--- WORK INSTRUCTIONS ---
A: Answer these from the school district article below:
(i) On what date did the district receive its two proposals?
(ii) What percentage of the day custodians are CSD employees?
(iii) By what date must the board adopt rules of conduct for public meetings under Senate Bill 588?
B: List every bill named in the school district article below.
C: From the school district article below, copy word for word everything from "If the contract" down to "their child’s classroom.".

--- PROVIDED PASSAGE ---
The district contracted with a custodial service company during the COVID-19 pandemic to provide substitutes for the school system’s custodial team. The administration has talked about the opportunity to continue using custodial services contractors instead of hiring new staff to replace staff as they leave CSD, Fehrman said.

“This RFP will allow us to expand that opportunity to use a contracting service for custodial staff,” Fehrman said. “This does not mean that we will get rid of any of our current staff. As there’s natural attrition, and as some staff decide to retire or find another position in a different job, we will replace them with contracted positions. This, I think, is a really good benefit for the school system and will help us make sure that our schools are clean and well maintained.”

The district released the request for proposals on April 7 and received two proposals from Environmental Service Partners and LGC Global Energy FM, LLC on May 10. The district sought custodial services for all of its facilities.

“As part of this Custodial Program, it is anticipated that Custodians will be necessary at all of the School Facilities,” the RFP states. “It is the desire of CSD to work with the selected Firm to develop a specific plan of action to achieve the necessary services Therefore, CSD is seeking Firm (s) or Team (s) based on their qualifications and proposals.”

CSD operates 10 schools and two administrative facilities.

“CSD’ Facilities Department currently maintains all facilities with in-house personnel and contracted services,” the RFP says. “Currently 80% of the day custodians are CSD employees and 20% are contracted. During normal daily operations, night, holiday, and summer custodial services are performed by in-house and contracted custodial services.”

If the contract is approved, Environmental Service Partners would provide summer, holiday, daily and night custodial services to all CSD facilities as requested by the district’s facilities department.

– Fehrman gave an overview of the new laws that will impact the upcoming school year, and new policies and procedures the board will have to vote on in July. House Bill 1084, which prevents the use of curricula or training programs which seek to promote or encourage certain divisive concepts, requires the school board to adopt a complaint resolution policy by Aug. 1.

HB 1178, known as the Parent Bill of Rights, also passed during the legislative session. The school board has to develop procedures by the first day of school. The bill allows parents to review all instructional material used in their child’s classroom.

Local boards of education would have to adopt a policy or regulation to promote parental involvement in public schools. As part of that policy, procedures must be established for parents to not only review instructional material, but object to it as well.

The bill also allows parents to access and review all records relating to their child, access information about promotion and retention policies and high school graduation requirements, and gives them “the right to direct the upbringing and the moral or religious training of his or her child.”

HB 1283 requires the school board to have a written policy to ensure breaks are provided for students and recess is not withheld for disciplinary reasons by the beginning of the school year.

“We already have a policy around unstructured break time,” Fehrman said. “I want to see if that is sufficient and meets the need, so that may be an easy one for us to sign off that we’ve already got that in place.”

Additionally, the board has to adopt rules of conduct for public meetings by Oct. 1 as laid out in Senate Bill 588. The board also had to adopt a complaint resolution policy by Jan. 1, 2023, to allow parents to object to harmful materials as outlined in SB 226, which requires school districts to provide a process for removing books and other content that parents allege are harmful to minors.

Editor and Publisher Dan Whisenhunt contributed to this article.

--- EXTRACTED ENTRIES ---
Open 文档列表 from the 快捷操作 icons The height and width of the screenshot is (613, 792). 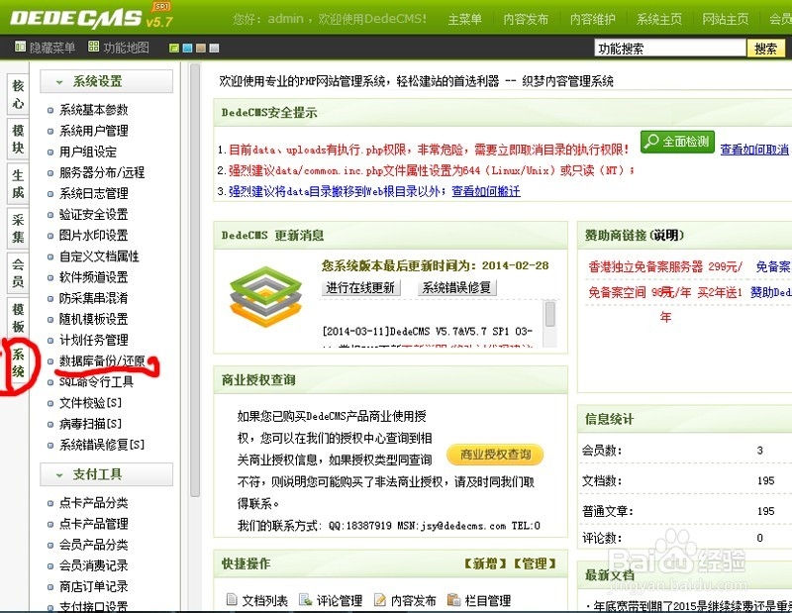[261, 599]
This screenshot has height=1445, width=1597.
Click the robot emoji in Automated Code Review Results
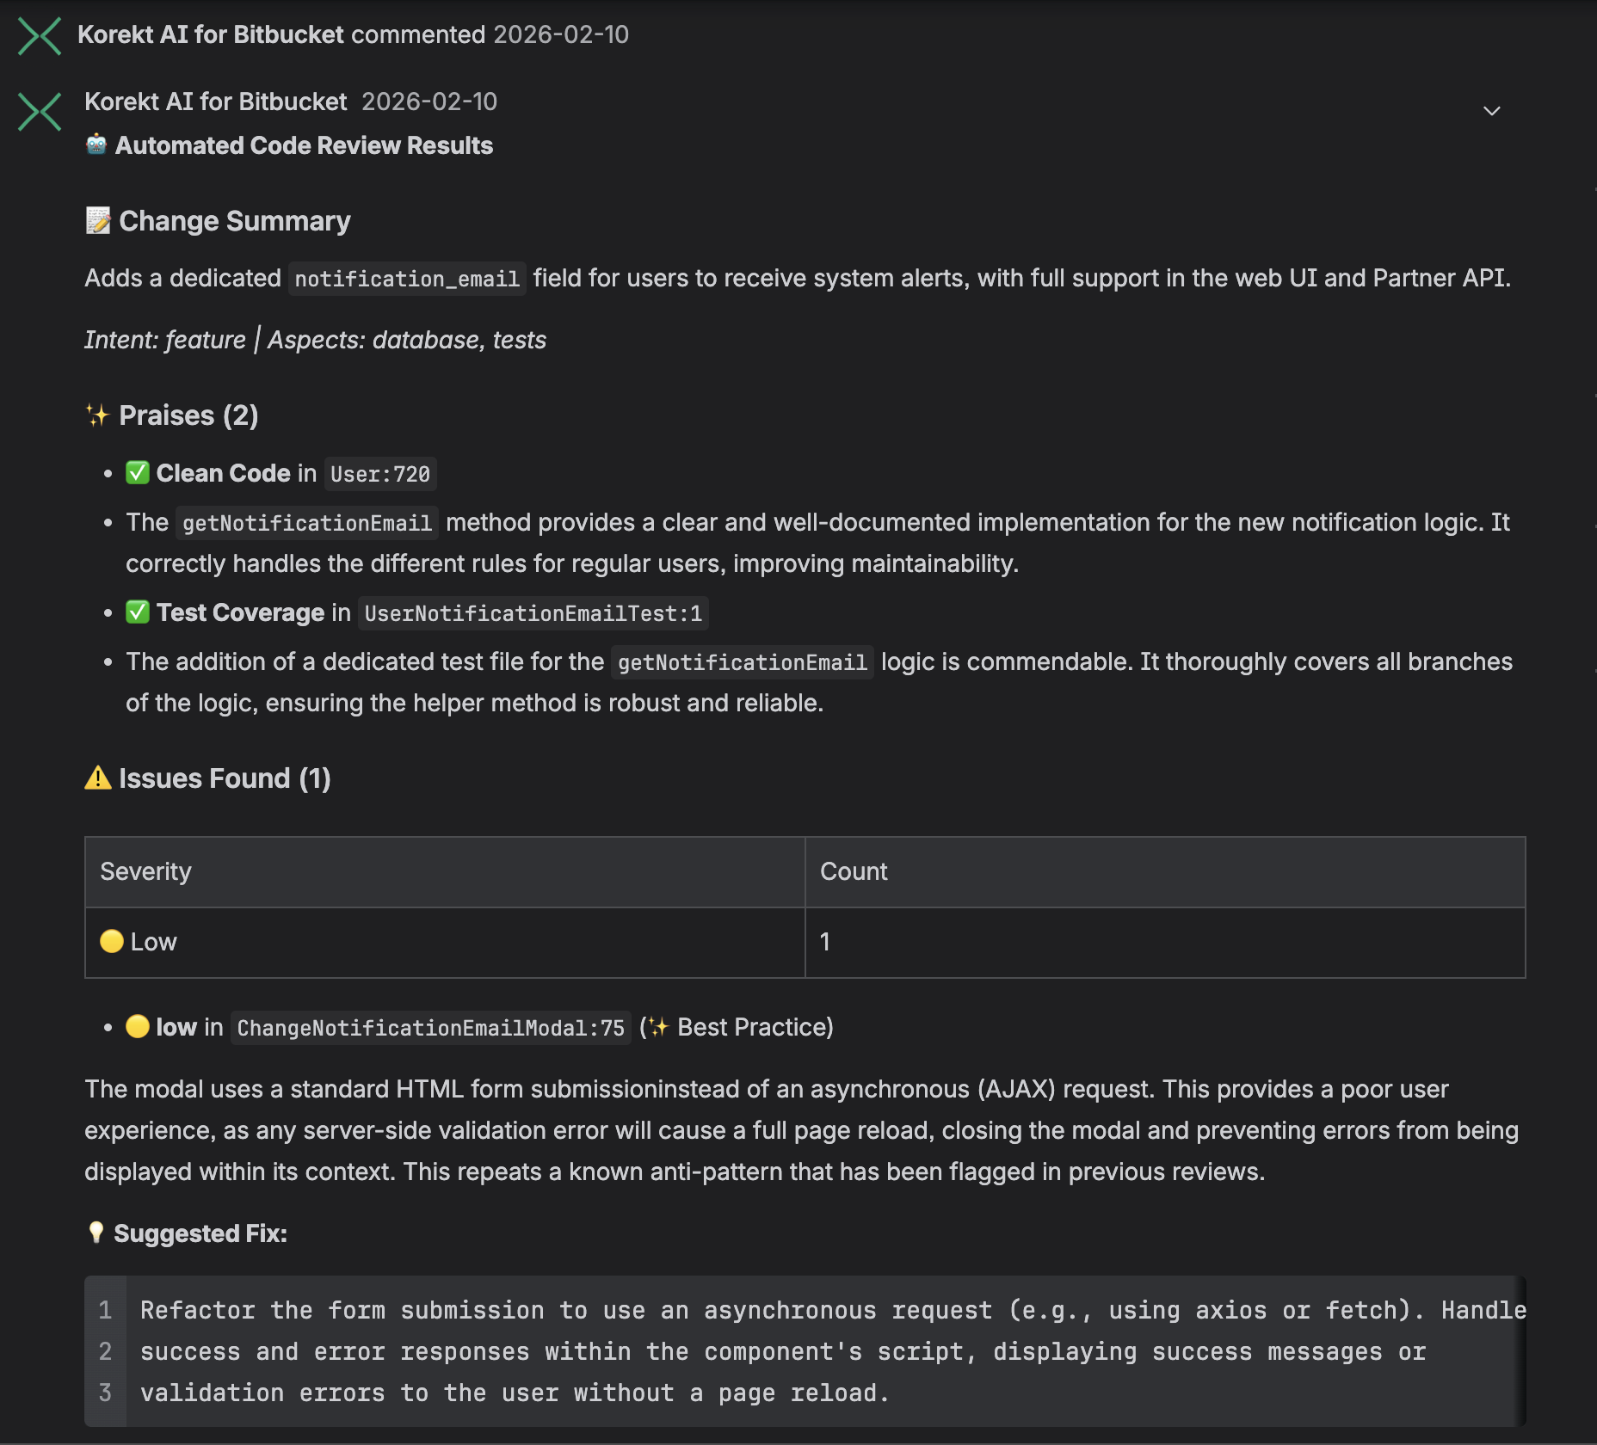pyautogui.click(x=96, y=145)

==

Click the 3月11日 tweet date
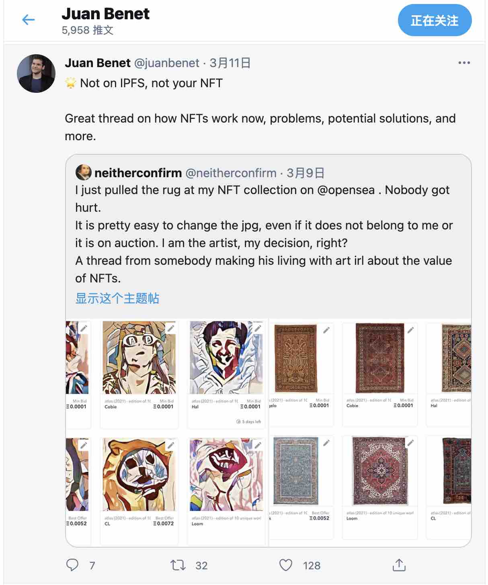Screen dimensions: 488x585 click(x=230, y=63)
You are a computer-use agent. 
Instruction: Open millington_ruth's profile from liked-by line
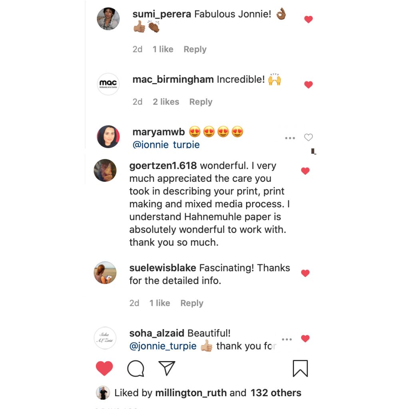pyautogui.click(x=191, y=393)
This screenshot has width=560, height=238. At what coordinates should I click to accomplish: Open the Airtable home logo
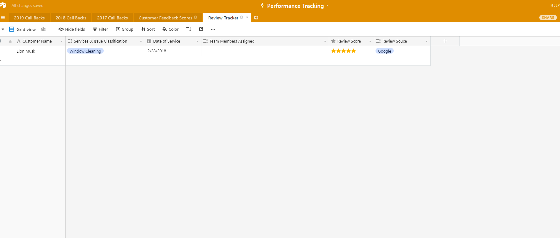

--- RESULTS ---
A:
(i) May 10
(ii) 80%
(iii) Oct. 1

B:
House Bill 1084
HB 1178 (the Parent Bill of Rights)
HB 1283
Senate Bill 588
SB 226

C:
If the contract is approved, Environmental Service Partners would provide summer, holiday, daily and night custodial services to all CSD facilities as requested by the district’s facilities department.

– Fehrman gave an overview of the new laws that will impact the upcoming school year, and new policies and procedures the board will have to vote on in July. House Bill 1084, which prevents the use of curricula or training programs which seek to promote or encourage certain divisive concepts, requires the school board to adopt a complaint resolution policy by Aug. 1.

HB 1178, known as the Parent Bill of Rights, also passed during the legislative session. The school board has to develop procedures by the first day of school. The bill allows parents to review all instructional material used in their child’s classroom.